Exercise directions >>
Return exactly the lines of the data below, from the one that contains "Given: Click the Default button" through the final line, and leave out every picture.

Input records >>
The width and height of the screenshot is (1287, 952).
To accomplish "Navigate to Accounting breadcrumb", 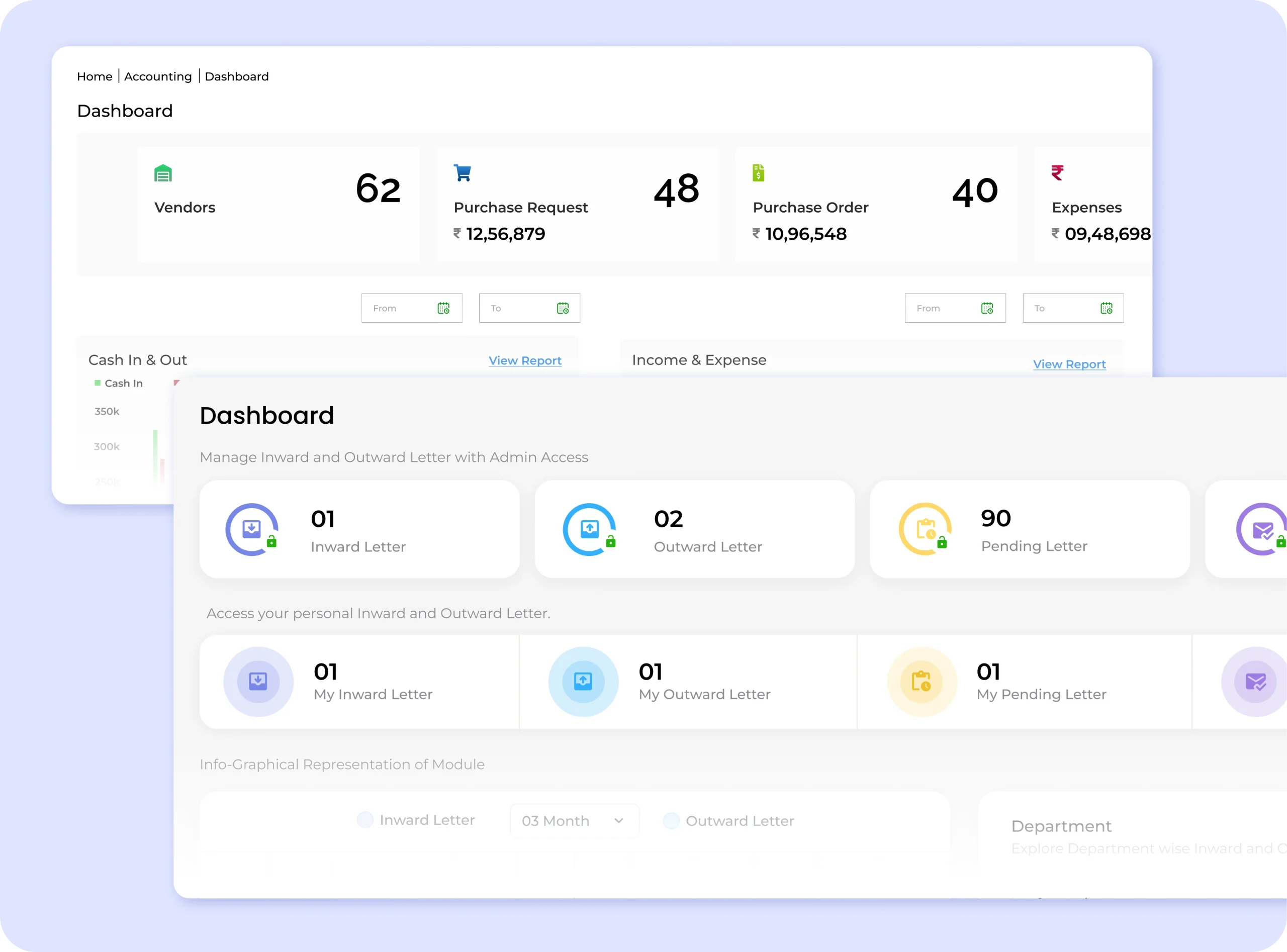I will coord(158,76).
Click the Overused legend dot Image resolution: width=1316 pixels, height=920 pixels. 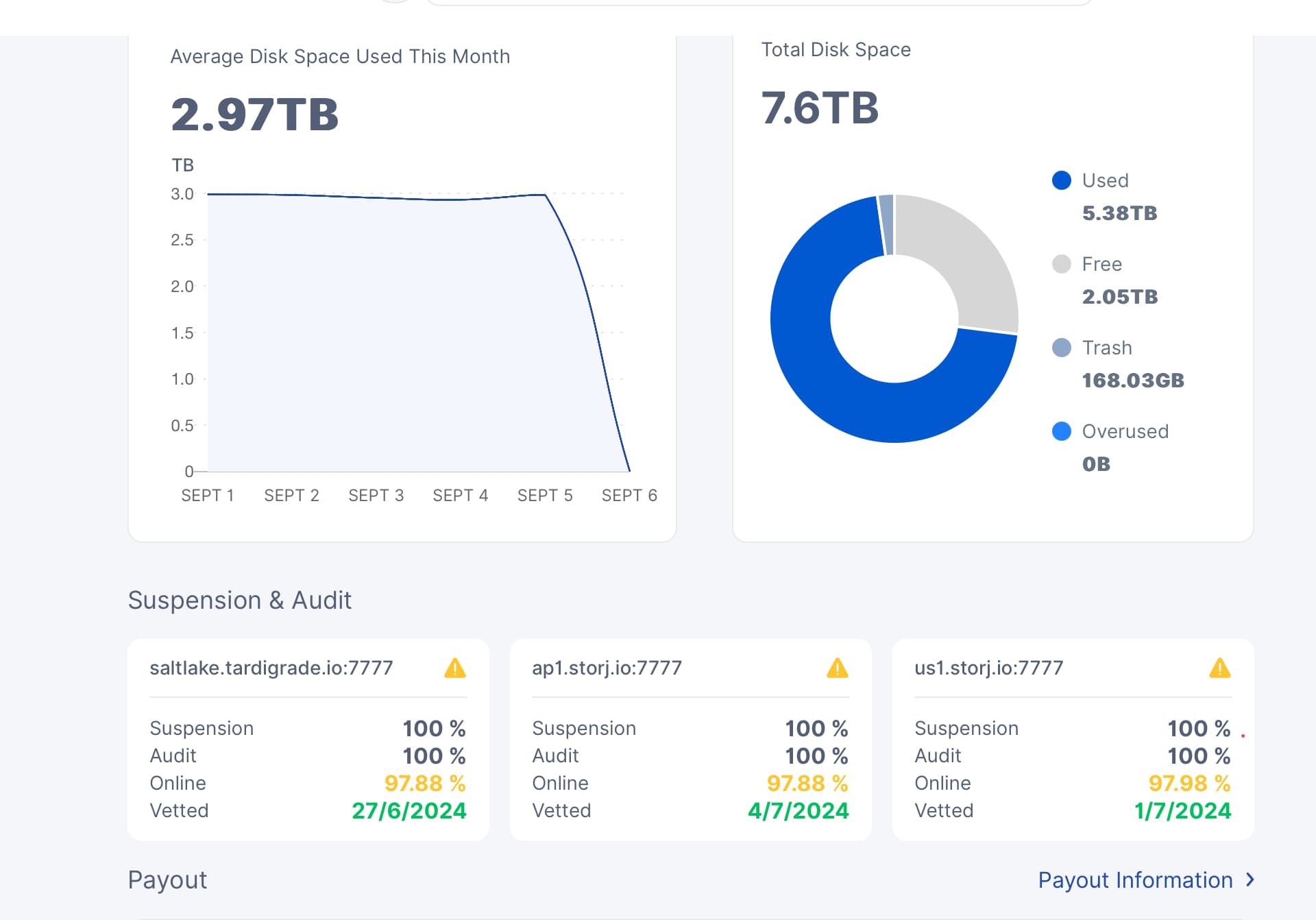1061,431
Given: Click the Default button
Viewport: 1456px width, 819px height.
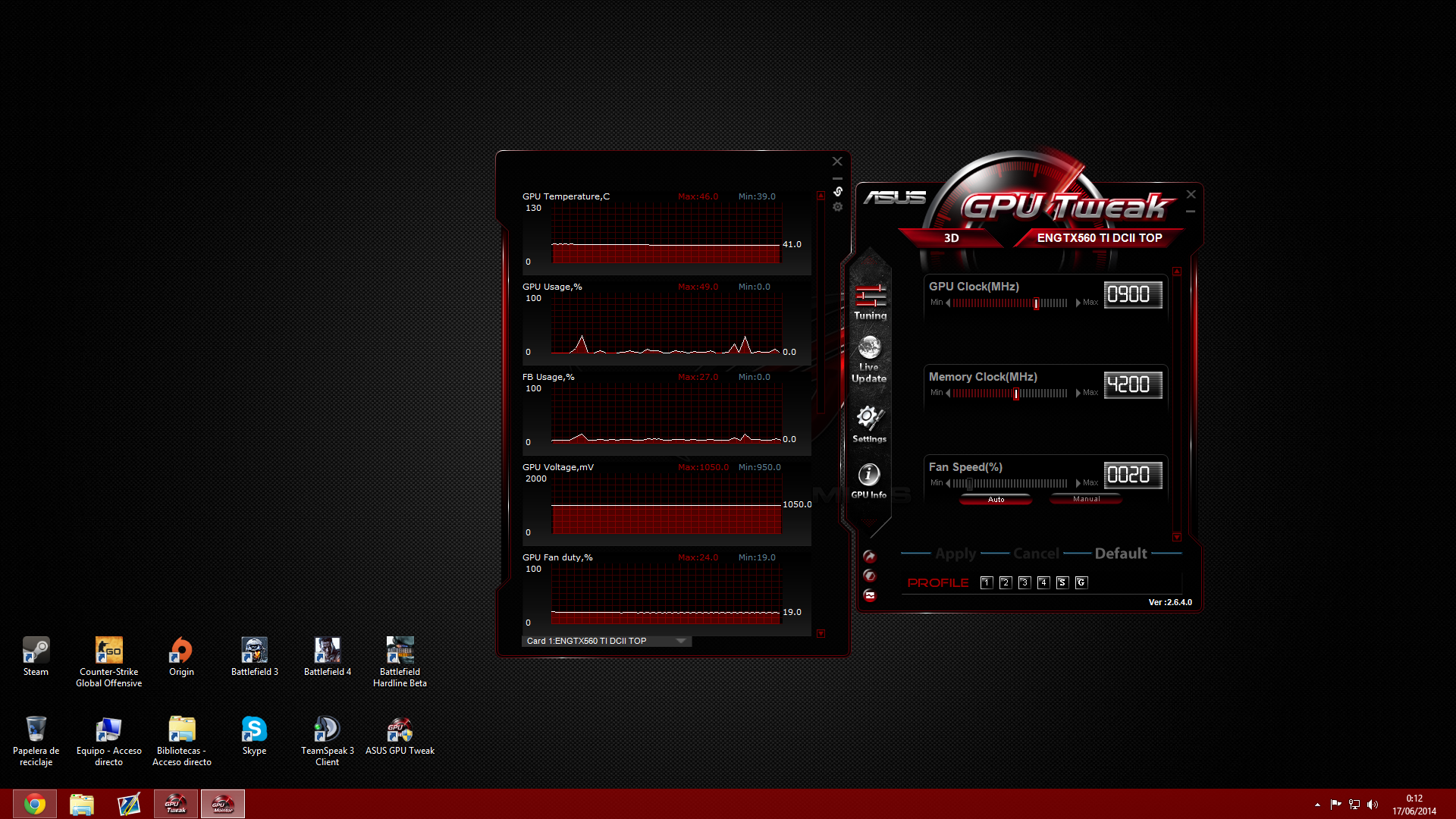Looking at the screenshot, I should click(1121, 554).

Answer area >>
Given: Click the Default button
Viewport: 1456px width, 819px height.
Looking at the screenshot, I should click(1121, 554).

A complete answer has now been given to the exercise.